The Mazira Project was designed as a replication trial building on the Lulun Project in Ecuador. The Lulun trial found significant improvements after intervention on linear growth velocity and plasma DHA and choline levels14,54. Another study by Bierut and colleagues found that bovine colostrum/egg intervention reduced stunting and increased plasma choline concentration in young Malawian children23. Mineral status was not reported in either of these studies and is rarely reported in other similar trials. More commonly, concentrations of plasma minerals and trace elements were assessed after direct use of supplemental micronutrient powders or ready to use foods to increase zinc and iron levels55,56.

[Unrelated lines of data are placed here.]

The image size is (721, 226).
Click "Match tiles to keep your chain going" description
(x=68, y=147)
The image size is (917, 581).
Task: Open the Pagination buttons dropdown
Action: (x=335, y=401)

One notable difference in this Malawian context compared to previous studies was type of foods reported on dietary intake surveys24,57. For example, fish intake was reportedly higher in Malawian children than in Ecuadorian children. However, further inquiry revealed that Malawian infants were given broth made using fish, but very little meat, and were therefore not gaining beneficial calories and nutrients, including iron, calcium, and zinc, provided by fish intake58. Children in the Mazira project had overall lower total intakes of protein, vitamin C, iron and zinc from complementary foods compared to the children living in Ecuador57. The nutritional gaps of young children living in Malawi may be greater than those living in Ecuador, and the egg intervention was not sufficient to overcome these mineral and nutrient deficits. Additional research is necessary to determine the impacts of egg intervention on mineral status of young children across multiple contexts.

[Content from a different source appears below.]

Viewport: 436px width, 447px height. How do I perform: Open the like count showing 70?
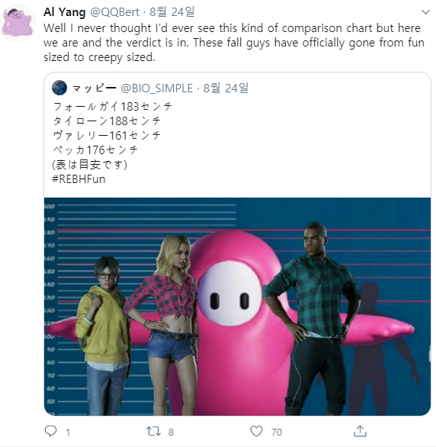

There were strengths and limitations to acknowledge in this study. It was a rigorously designed randomized control trial with high adherence (71%) to the intervention based on 24-h recall at the 6 month follow-up and a comprehensive set of mixed methods including detailed dietary recalls25. There was a large sample size for detecting intervention effects on several nutrient biomarkers. One limitation for this analysis was the loss in numbers of samples with sufficient volume, although groups remained comparable across characteristics. Other assays conducted previously to look at nutrient biomarkers required more blood than anticipated. Furthermore , venous samples were obtained on non-fasting infants and times ranged throughout the day. This may result in greater variability but was adjusted for during statistical analysis. Another potential limitation was the inability to measure the concentrations of minerals within a complex of protein carriers, such as, lipoproteins in the case of selenium, or body storages. It is possible that there was an increase in total body mineral content that we were not able to account for with our analysis.

Lastly, we were unable to determine total calcium levels or the effect of the intervention in these Malawian children. We attempted to use ICP-MS to measure calcium isotope 43, which resulted in a good recovery. In general, the abundance of Ca (43) is 0.13%, which was used to extrapolate total calcium concentrations. However, levels were found to be considerably lower than normal ranges for young children59. Thus, a determination was made that the method did not yield valid calcium values, If the abundance of Ca (43) differs from previous reports of 0.13%, then the calculated total calcium levels will be inaccurate. Given these findings, alternative measures to determine calcium concentration in this population should be considered.

Conclusions

Young children living in LMICs are particularly vulnerable to malnutrition, multiple mineral deficiencies, and their compounding detrimental effects. To our knowledge, this is the first study to examine multiple plasma mineral concentrations in infants and young children following the provision of one egg per day. Our results did not show improvement in plasma mineral concentrations in these young Malawian children. Additional research is needed to determine culturally and nutritionally relevant ways to improve mineral status and adequate nutrient intake in this context.